Most mitochondrial genes are highly conserved and have undergone neutral and negative selection. The selective pressure analysis is commonly used in identifying positively or negatively selected genes to adapt to a particular lifestyle. In this analysis, the adjusted p-values of ccmFc, nad1, nad6, atp9, atp1 and rps12 were below 0.05, suggesting that these genes underwent positive selection in the evolution process. The other 22 genes were more conserved and not subject to positive selection. The adjusted p-values of ccmFc and nad1 were 0, suggesting that they are subject to strong positive selection. ccmFc was a protein similar to the C-terminal part of the bacterial ccmF. It is involved in cytochrome c maturation and is present in a large-sized complex in wheat mitochondria102. nad1 is one of the NADH dehydrogenases and plays an important role in mitochondrial electron transport103. Given the limited availability of mitogenomes in Artemisia, we used the plastome sequences of 18 Artemisia species to predict one pair of primers that potentially amplify a variable DNA region to distinguish among 18 Artemisia species. However, the length of the predicted amplified fragment was extremely long to validate. We concluded that this molecular marker may not be applicable to distinguish them. Instead, we analysed the hypervariable regions of the 18 species to obtain available molecular markers. Owing to the large number of species, the variant site in one hypervariable region cannot be used in distinguishing 18 species from one another. The variant site in ccsA-ndhD is present in rpl32-trnL-UAG, and thus the 17 variant sites in the two hypervariable regions (ndhG-ndhI and rpl32-trnL-UAG) were combined (11 SNPs and six indels). We were able to completely distinguish among 18 Artemisia species (Supplementary Fig. S7). Further experimental verification of these molecular markers is needed.

Conclusions

In this study, we assembled the mitogenome and plastome of A. giraldii for the first time.
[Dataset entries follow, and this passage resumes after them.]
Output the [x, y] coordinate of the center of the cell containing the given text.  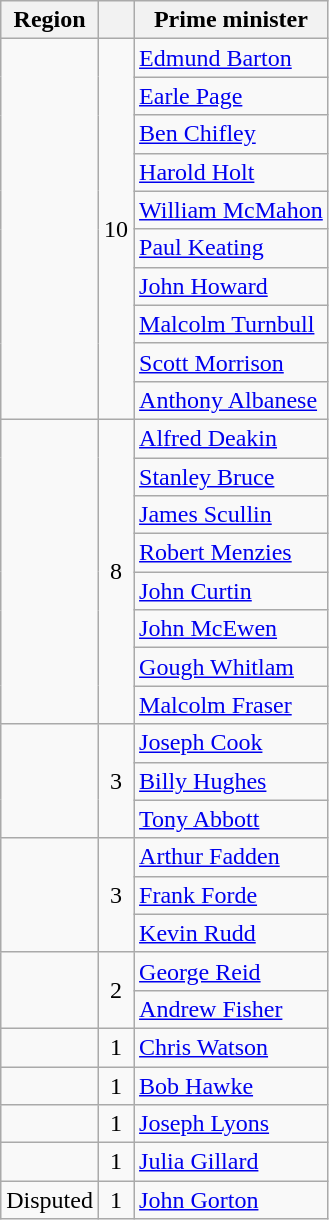
Harold Holt [232, 172]
Joseph Cook [232, 743]
George Reid [232, 971]
Joseph Lyons [232, 1124]
Earle Page [232, 96]
John Curtin [232, 591]
Billy Hughes [232, 781]
Andrew Fisher [232, 1009]
Bob Hawke [232, 1085]
Julia Gillard [232, 1162]
Scott Morrison [232, 362]
10 [116, 230]
Stanley Bruce [232, 477]
Paul Keating [232, 248]
8 [116, 571]
Edmund Barton [232, 58]
John Gorton [232, 1200]
Ben Chifley [232, 134]
Tony Abbott [232, 819]
John McEwen [232, 629]
Malcolm Fraser [232, 705]
Anthony Albanese [232, 400]
Gough Whitlam [232, 667]
Chris Watson [232, 1047]
Arthur Fadden [232, 857]
John Howard [232, 286]
Alfred Deakin [232, 438]
Kevin Rudd [232, 933]
Malcolm Turnbull [232, 324]
2 [116, 990]
Robert Menzies [232, 553]
William McMahon [232, 210]
Frank Forde [232, 895]
James Scullin [232, 515]
Region [50, 20]
Disputed [50, 1200]
Prime minister [232, 20]
Locate the cell with the specified text and output its (x, y) center coordinate. 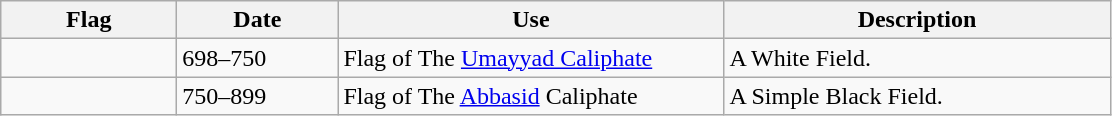
750–899 (258, 96)
698–750 (258, 58)
Flag of The Umayyad Caliphate (531, 58)
Flag of The Abbasid Caliphate (531, 96)
A Simple Black Field. (917, 96)
Flag (89, 20)
Date (258, 20)
Description (917, 20)
A White Field. (917, 58)
Use (531, 20)
Locate the cell with the specified text and output its (x, y) center coordinate. 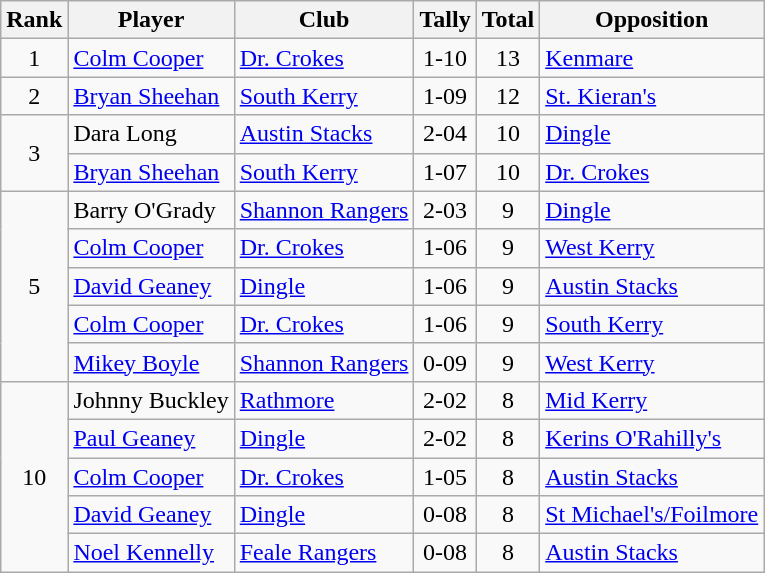
Kerins O'Rahilly's (652, 438)
1-05 (445, 477)
Kenmare (652, 58)
Total (508, 20)
0-09 (445, 362)
1-10 (445, 58)
St Michael's/Foilmore (652, 515)
1 (34, 58)
Rathmore (324, 400)
Player (151, 20)
2-03 (445, 210)
St. Kieran's (652, 96)
Noel Kennelly (151, 553)
1-07 (445, 172)
Barry O'Grady (151, 210)
Mid Kerry (652, 400)
1-09 (445, 96)
Mikey Boyle (151, 362)
Johnny Buckley (151, 400)
13 (508, 58)
Rank (34, 20)
12 (508, 96)
Tally (445, 20)
2-04 (445, 134)
2 (34, 96)
Opposition (652, 20)
Paul Geaney (151, 438)
5 (34, 286)
Club (324, 20)
Dara Long (151, 134)
3 (34, 153)
Feale Rangers (324, 553)
For the text-containing cell, return its midpoint in (X, Y) coordinate format. 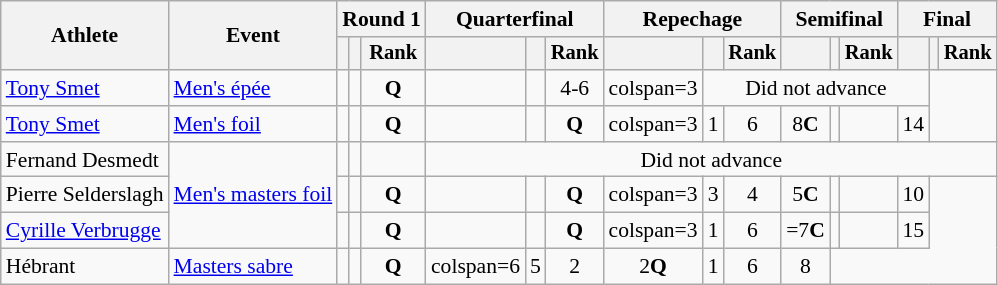
15 (914, 231)
Repechage (693, 19)
colspan=6 (476, 267)
Pierre Selderslagh (85, 195)
Semifinal (839, 19)
4 (753, 195)
8 (806, 267)
Masters sabre (254, 267)
10 (914, 195)
2 (575, 267)
3 (714, 195)
Final (948, 19)
Cyrille Verbrugge (85, 231)
Event (254, 36)
Round 1 (382, 19)
14 (914, 124)
Men's foil (254, 124)
Fernand Desmedt (85, 160)
5C (806, 195)
Men's épée (254, 88)
4-6 (575, 88)
=7C (806, 231)
2Q (654, 267)
Men's masters foil (254, 196)
Athlete (85, 36)
Hébrant (85, 267)
5 (536, 267)
8C (806, 124)
Quarterfinal (515, 19)
Locate the cell with the specified text and output its [x, y] center coordinate. 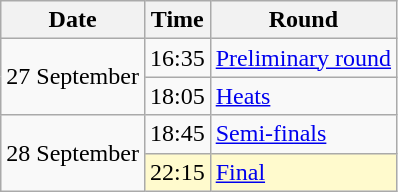
18:45 [177, 134]
Final [303, 172]
Heats [303, 96]
16:35 [177, 58]
Semi-finals [303, 134]
Date [73, 20]
Preliminary round [303, 58]
28 September [73, 153]
22:15 [177, 172]
27 September [73, 77]
18:05 [177, 96]
Time [177, 20]
Round [303, 20]
Search for the cell housing the specified text and yield its [x, y] center coordinate. 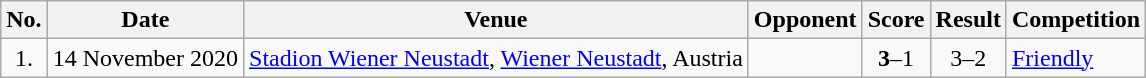
Opponent [805, 20]
3–1 [896, 58]
3–2 [968, 58]
Result [968, 20]
1. [24, 58]
No. [24, 20]
Score [896, 20]
Competition [1076, 20]
14 November 2020 [145, 58]
Venue [496, 20]
Friendly [1076, 58]
Stadion Wiener Neustadt, Wiener Neustadt, Austria [496, 58]
Date [145, 20]
Find where the given text appears and provide that cell's center as (x, y) coordinate. 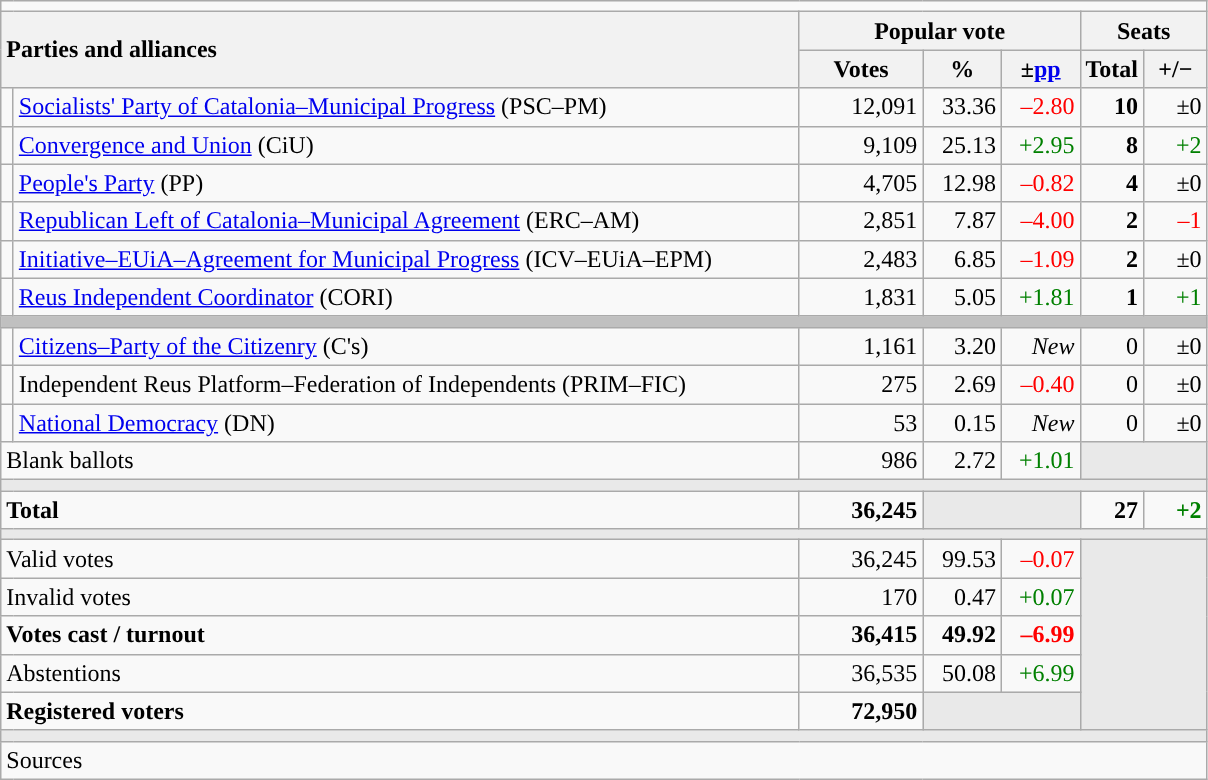
Convergence and Union (CiU) (406, 145)
2.72 (962, 461)
170 (861, 597)
8 (1112, 145)
5.05 (962, 297)
7.87 (962, 221)
+2.95 (1040, 145)
People's Party (PP) (406, 183)
Sources (604, 760)
49.92 (962, 635)
–0.40 (1040, 384)
–1.09 (1040, 259)
1,831 (861, 297)
0.47 (962, 597)
25.13 (962, 145)
3.20 (962, 346)
+1.81 (1040, 297)
1 (1112, 297)
Votes cast / turnout (400, 635)
+1.01 (1040, 461)
36,535 (861, 673)
–1 (1176, 221)
+1 (1176, 297)
Valid votes (400, 559)
72,950 (861, 711)
Popular vote (940, 31)
–6.99 (1040, 635)
Blank ballots (400, 461)
27 (1112, 510)
+0.07 (1040, 597)
12,091 (861, 107)
986 (861, 461)
Socialists' Party of Catalonia–Municipal Progress (PSC–PM) (406, 107)
36,415 (861, 635)
4 (1112, 183)
50.08 (962, 673)
% (962, 69)
+6.99 (1040, 673)
Initiative–EUiA–Agreement for Municipal Progress (ICV–EUiA–EPM) (406, 259)
±pp (1040, 69)
99.53 (962, 559)
2,483 (861, 259)
10 (1112, 107)
1,161 (861, 346)
–0.07 (1040, 559)
2.69 (962, 384)
275 (861, 384)
53 (861, 423)
National Democracy (DN) (406, 423)
Citizens–Party of the Citizenry (C's) (406, 346)
Seats (1144, 31)
Independent Reus Platform–Federation of Independents (PRIM–FIC) (406, 384)
2,851 (861, 221)
Parties and alliances (400, 50)
Votes (861, 69)
+/− (1176, 69)
Republican Left of Catalonia–Municipal Agreement (ERC–AM) (406, 221)
12.98 (962, 183)
9,109 (861, 145)
4,705 (861, 183)
Abstentions (400, 673)
6.85 (962, 259)
Reus Independent Coordinator (CORI) (406, 297)
Registered voters (400, 711)
0.15 (962, 423)
–0.82 (1040, 183)
–4.00 (1040, 221)
Invalid votes (400, 597)
33.36 (962, 107)
–2.80 (1040, 107)
Pinpoint the cell where the given text exists, returning its (X, Y) midpoint coordinate. 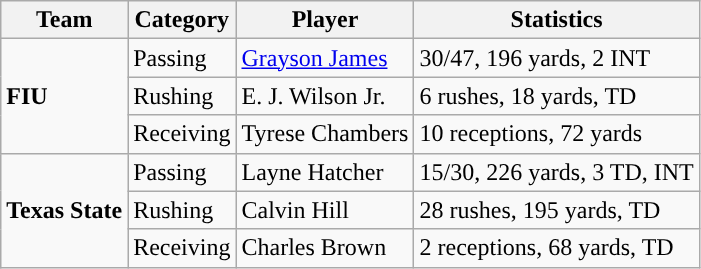
Player (325, 20)
Team (64, 20)
Grayson James (325, 58)
Statistics (556, 20)
FIU (64, 96)
Calvin Hill (325, 210)
Tyrese Chambers (325, 134)
28 rushes, 195 yards, TD (556, 210)
Charles Brown (325, 248)
15/30, 226 yards, 3 TD, INT (556, 172)
Layne Hatcher (325, 172)
Category (182, 20)
30/47, 196 yards, 2 INT (556, 58)
10 receptions, 72 yards (556, 134)
6 rushes, 18 yards, TD (556, 96)
Texas State (64, 210)
E. J. Wilson Jr. (325, 96)
2 receptions, 68 yards, TD (556, 248)
For the text-containing cell, return its midpoint in [X, Y] coordinate format. 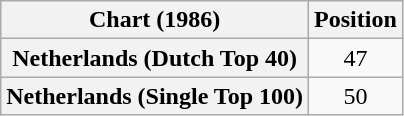
Netherlands (Dutch Top 40) [155, 58]
50 [356, 96]
Chart (1986) [155, 20]
Position [356, 20]
Netherlands (Single Top 100) [155, 96]
47 [356, 58]
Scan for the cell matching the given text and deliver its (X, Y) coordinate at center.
Phylogenetic analysis showed that the branch locations of A. giraldii in the phylogenetic trees constructed with the mitochondrial and plastid protein sequences were identical, suggesting the possible co-evolution of the genomes from the two organelles. Homologous sequence analysis identified nine homologous fragments between two organelles, and one fragment might have transferred from the plastome into the mitogenome. This study may provide a reference for studying the evolutionary relationship between mitochondria and plastids in Asteraceae species.